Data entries
- - - - - - -
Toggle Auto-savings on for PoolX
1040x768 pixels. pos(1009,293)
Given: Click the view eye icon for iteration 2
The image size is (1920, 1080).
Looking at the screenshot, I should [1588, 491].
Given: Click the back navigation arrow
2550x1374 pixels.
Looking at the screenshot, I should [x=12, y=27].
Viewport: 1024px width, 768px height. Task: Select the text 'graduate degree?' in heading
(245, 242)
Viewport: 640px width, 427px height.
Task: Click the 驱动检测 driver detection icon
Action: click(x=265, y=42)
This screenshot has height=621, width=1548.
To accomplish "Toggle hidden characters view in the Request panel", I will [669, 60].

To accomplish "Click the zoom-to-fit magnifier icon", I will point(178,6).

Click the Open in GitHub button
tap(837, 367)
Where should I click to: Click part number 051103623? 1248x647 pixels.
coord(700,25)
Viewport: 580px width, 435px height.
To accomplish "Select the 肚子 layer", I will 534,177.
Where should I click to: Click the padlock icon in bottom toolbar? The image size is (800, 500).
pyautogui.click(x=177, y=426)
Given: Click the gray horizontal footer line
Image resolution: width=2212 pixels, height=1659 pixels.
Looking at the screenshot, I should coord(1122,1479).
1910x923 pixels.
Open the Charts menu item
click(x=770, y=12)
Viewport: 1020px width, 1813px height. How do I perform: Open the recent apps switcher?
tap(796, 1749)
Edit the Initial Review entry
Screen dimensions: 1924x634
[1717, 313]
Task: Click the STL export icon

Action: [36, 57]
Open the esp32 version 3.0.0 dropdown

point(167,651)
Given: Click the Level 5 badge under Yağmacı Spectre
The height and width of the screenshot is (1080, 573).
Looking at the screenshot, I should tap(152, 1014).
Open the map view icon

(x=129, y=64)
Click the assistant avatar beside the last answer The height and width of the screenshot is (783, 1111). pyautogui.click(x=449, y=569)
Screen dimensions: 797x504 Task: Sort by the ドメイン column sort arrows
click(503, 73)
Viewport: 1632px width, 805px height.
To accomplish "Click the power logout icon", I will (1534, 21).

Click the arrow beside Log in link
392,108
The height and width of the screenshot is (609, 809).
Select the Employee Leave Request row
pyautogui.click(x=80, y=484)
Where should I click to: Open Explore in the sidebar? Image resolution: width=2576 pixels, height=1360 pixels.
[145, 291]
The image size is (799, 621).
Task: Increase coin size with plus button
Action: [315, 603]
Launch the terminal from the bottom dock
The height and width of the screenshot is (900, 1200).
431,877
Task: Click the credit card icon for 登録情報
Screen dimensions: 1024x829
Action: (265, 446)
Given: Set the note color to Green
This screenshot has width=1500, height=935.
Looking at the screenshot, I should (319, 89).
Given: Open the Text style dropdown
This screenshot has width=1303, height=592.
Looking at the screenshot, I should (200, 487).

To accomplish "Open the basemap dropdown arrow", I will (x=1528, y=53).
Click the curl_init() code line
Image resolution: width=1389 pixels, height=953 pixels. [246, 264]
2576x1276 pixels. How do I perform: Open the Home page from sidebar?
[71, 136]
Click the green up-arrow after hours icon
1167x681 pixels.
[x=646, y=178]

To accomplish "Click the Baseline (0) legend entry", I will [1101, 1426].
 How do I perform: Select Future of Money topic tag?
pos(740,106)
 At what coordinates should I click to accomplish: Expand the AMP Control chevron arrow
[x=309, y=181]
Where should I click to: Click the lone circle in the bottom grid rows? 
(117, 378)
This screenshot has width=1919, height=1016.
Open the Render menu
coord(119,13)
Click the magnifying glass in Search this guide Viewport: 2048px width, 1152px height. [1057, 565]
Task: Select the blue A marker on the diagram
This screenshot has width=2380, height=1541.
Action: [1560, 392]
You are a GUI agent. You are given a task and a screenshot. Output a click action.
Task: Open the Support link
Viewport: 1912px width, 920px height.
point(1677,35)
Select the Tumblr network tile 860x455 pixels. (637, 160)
- - - - - - -
Task directions -
Copy every one of the rows above, line by line, with no changes at all.

Correct output -
Toggle Auto-savings on for PoolX
1040x768 pixels. pos(1009,293)
Given: Click the view eye icon for iteration 2
The image size is (1920, 1080).
Looking at the screenshot, I should [1588, 491].
Given: Click the back navigation arrow
2550x1374 pixels.
Looking at the screenshot, I should [x=12, y=27].
Viewport: 1024px width, 768px height. Task: Select the text 'graduate degree?' in heading
(245, 242)
Viewport: 640px width, 427px height.
Task: Click the 驱动检测 driver detection icon
Action: click(x=265, y=42)
This screenshot has height=621, width=1548.
To accomplish "Toggle hidden characters view in the Request panel", I will [669, 60].

To accomplish "Click the zoom-to-fit magnifier icon", I will point(178,6).

Click the Open in GitHub button
tap(837, 367)
Where should I click to: Click part number 051103623? 1248x647 pixels.
coord(700,25)
Viewport: 580px width, 435px height.
To accomplish "Select the 肚子 layer", I will 534,177.
Where should I click to: Click the padlock icon in bottom toolbar? The image size is (800, 500).
pyautogui.click(x=177, y=426)
Given: Click the gray horizontal footer line
Image resolution: width=2212 pixels, height=1659 pixels.
Looking at the screenshot, I should coord(1122,1479).
1910x923 pixels.
Open the Charts menu item
click(x=770, y=12)
Viewport: 1020px width, 1813px height. How do I perform: Open the recent apps switcher?
tap(796, 1749)
Edit the Initial Review entry
Screen dimensions: 1924x634
[1717, 313]
Task: Click the STL export icon

Action: [36, 57]
Open the esp32 version 3.0.0 dropdown

point(167,651)
Given: Click the Level 5 badge under Yağmacı Spectre
The height and width of the screenshot is (1080, 573).
Looking at the screenshot, I should tap(152, 1014).
Open the map view icon

(x=129, y=64)
Click the assistant avatar beside the last answer The height and width of the screenshot is (783, 1111). pyautogui.click(x=449, y=569)
Screen dimensions: 797x504 Task: Sort by the ドメイン column sort arrows
click(503, 73)
Viewport: 1632px width, 805px height.
To accomplish "Click the power logout icon", I will (1534, 21).

Click the arrow beside Log in link
392,108
The height and width of the screenshot is (609, 809).
Select the Employee Leave Request row
pyautogui.click(x=80, y=484)
Where should I click to: Open Explore in the sidebar? Image resolution: width=2576 pixels, height=1360 pixels.
[145, 291]
The image size is (799, 621).
Task: Increase coin size with plus button
Action: [315, 603]
Launch the terminal from the bottom dock
The height and width of the screenshot is (900, 1200).
431,877
Task: Click the credit card icon for 登録情報
Screen dimensions: 1024x829
Action: (265, 446)
Given: Set the note color to Green
This screenshot has width=1500, height=935.
Looking at the screenshot, I should (319, 89).
Given: Open the Text style dropdown
This screenshot has width=1303, height=592.
Looking at the screenshot, I should (200, 487).

To accomplish "Open the basemap dropdown arrow", I will (x=1528, y=53).
Click the curl_init() code line
Image resolution: width=1389 pixels, height=953 pixels. [246, 264]
2576x1276 pixels. How do I perform: Open the Home page from sidebar?
[71, 136]
Click the green up-arrow after hours icon
1167x681 pixels.
[x=646, y=178]

To accomplish "Click the Baseline (0) legend entry", I will [1101, 1426].
 How do I perform: Select Future of Money topic tag?
pos(740,106)
 At what coordinates should I click to accomplish: Expand the AMP Control chevron arrow
[x=309, y=181]
Where should I click to: Click the lone circle in the bottom grid rows? 
(117, 378)
This screenshot has width=1919, height=1016.
Open the Render menu
coord(119,13)
Click the magnifying glass in Search this guide Viewport: 2048px width, 1152px height. [1057, 565]
Task: Select the blue A marker on the diagram
This screenshot has width=2380, height=1541.
Action: [1560, 392]
You are a GUI agent. You are given a task and a screenshot. Output a click action.
Task: Open the Support link
Viewport: 1912px width, 920px height.
point(1677,35)
Select the Tumblr network tile 860x455 pixels. (637, 160)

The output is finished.